Da CPTM, foram requisitados esclarecimentos sobre as falhas, relatórios técnicos, informações sobre as medidas emergenciais adotadas após o apagão de 23 de julho e o plano de ação para o período de retomada da operação.
A Trivia Trens deverá apresentar um relatório detalhado de todas as falhas operacionais desde o início da concessão, informações sobre o princípio de incêndio, o número de reclamações de usuários, as medidas de ressarcimento adotadas e a comprovação da contratação de seguro de responsabilidade civil.

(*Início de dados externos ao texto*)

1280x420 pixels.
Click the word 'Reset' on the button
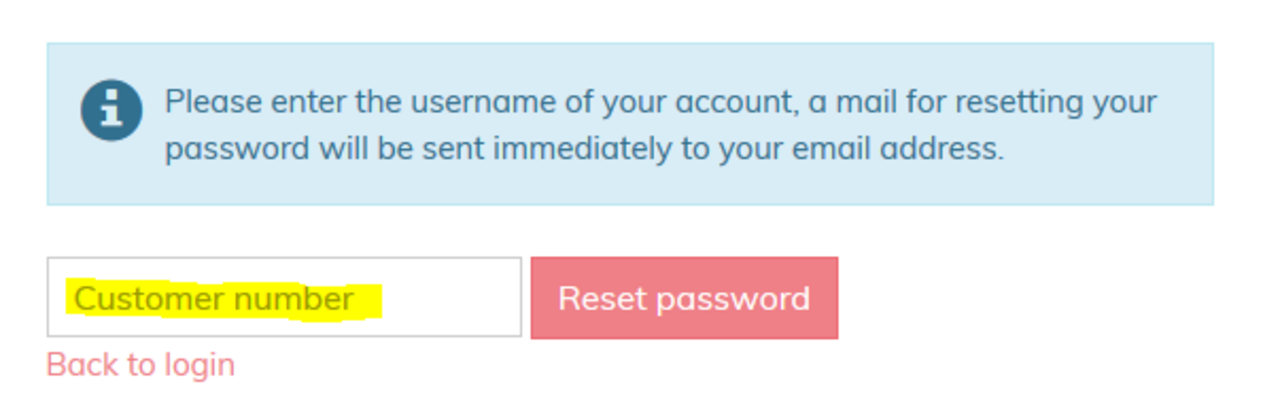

Outros órgãos também foram oficiados, incluindo o Corpo de Bombeiros, a Companhia de Engenharia de Tráfego (CET) e a Prefeitura de São Paulo, para que prestem informações relacionadas aos impactos dos episódios.
Histórico e Contexto das Falhas
O MP-SP ressaltou que, mesmo durante a fase de operação assistida, houve um aumento de 275% nas ocorrências registradas na Linha 11-Coral em comparação ao mesmo período do ano anterior. O órgão lembra que as três linhas já eram alvo de procedimentos relacionados a problemas operacionais quando administradas diretamente pela CPTM, indicando um histórico de desafios na qualidade do serviço.